• [Exercise goal]:
Go through the records and restate them word for word, omitting images.

• [Supplied data]:
● ● ● ● ●

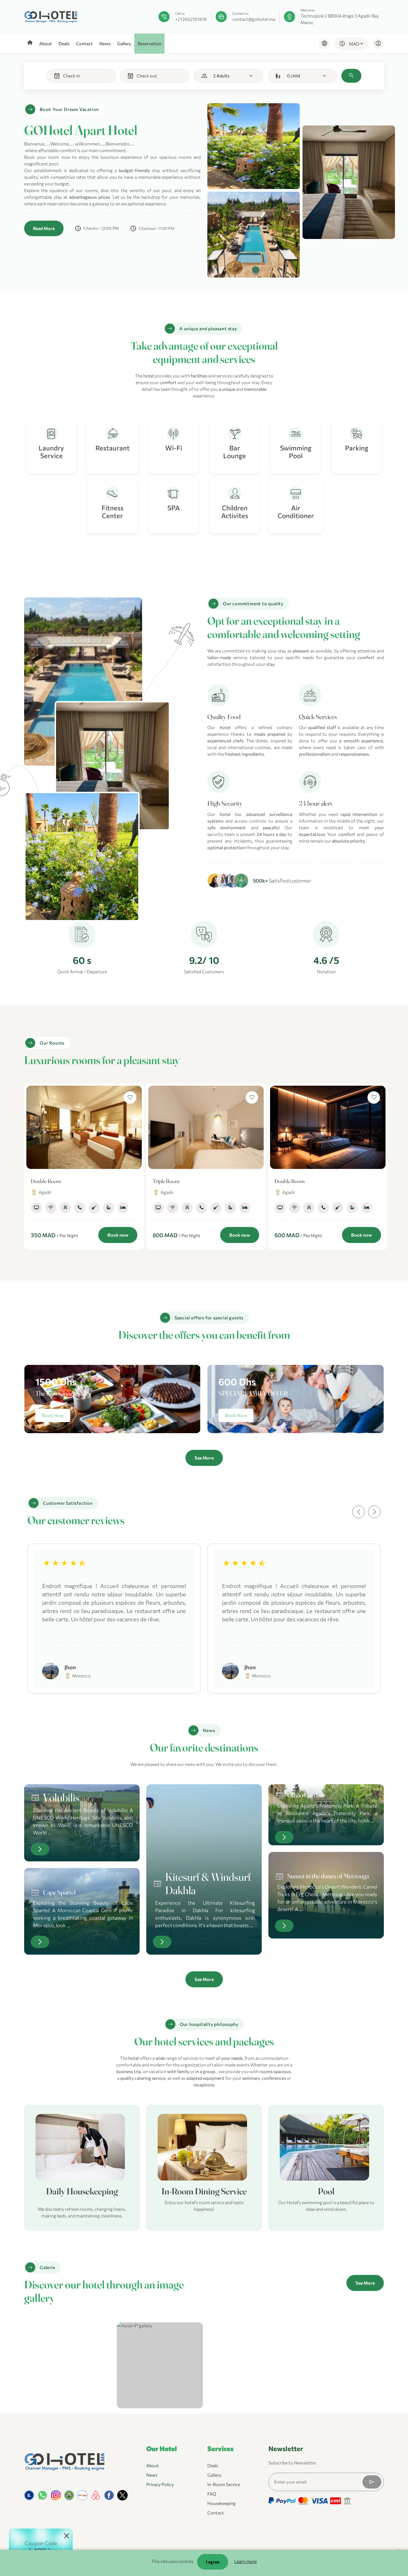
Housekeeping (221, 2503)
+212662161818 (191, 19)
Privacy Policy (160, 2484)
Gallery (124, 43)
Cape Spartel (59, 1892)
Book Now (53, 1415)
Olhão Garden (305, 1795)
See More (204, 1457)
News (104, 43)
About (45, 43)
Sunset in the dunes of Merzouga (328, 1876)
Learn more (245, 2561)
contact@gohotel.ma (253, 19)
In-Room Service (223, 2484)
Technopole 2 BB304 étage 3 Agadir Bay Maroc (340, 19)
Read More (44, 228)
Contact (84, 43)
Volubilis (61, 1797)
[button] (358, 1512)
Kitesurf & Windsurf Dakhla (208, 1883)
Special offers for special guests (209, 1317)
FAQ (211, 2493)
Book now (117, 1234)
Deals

● ● ● ● ●

• [Response box]:
Housekeeping (221, 2503)
+212662161818 (191, 19)
Privacy Policy (160, 2484)
Gallery (124, 43)
Cape Spartel (59, 1892)
Book Now (53, 1415)
Olhão Garden (305, 1795)
See More (204, 1457)
News (104, 43)
About (45, 43)
Sunset in the dunes of Merzouga (328, 1876)
Learn more (245, 2561)
contact@gohotel.ma (253, 19)
In-Room Service (223, 2484)
Technopole 2 BB304 étage 3 Agadir Bay Maroc (340, 19)
Read More (44, 228)
Contact (84, 43)
Volubilis (61, 1797)
[button] (358, 1512)
Kitesurf & Windsurf Dakhla (208, 1883)
Special offers for special guests (209, 1317)
FAQ (211, 2493)
Book now (117, 1234)
Deals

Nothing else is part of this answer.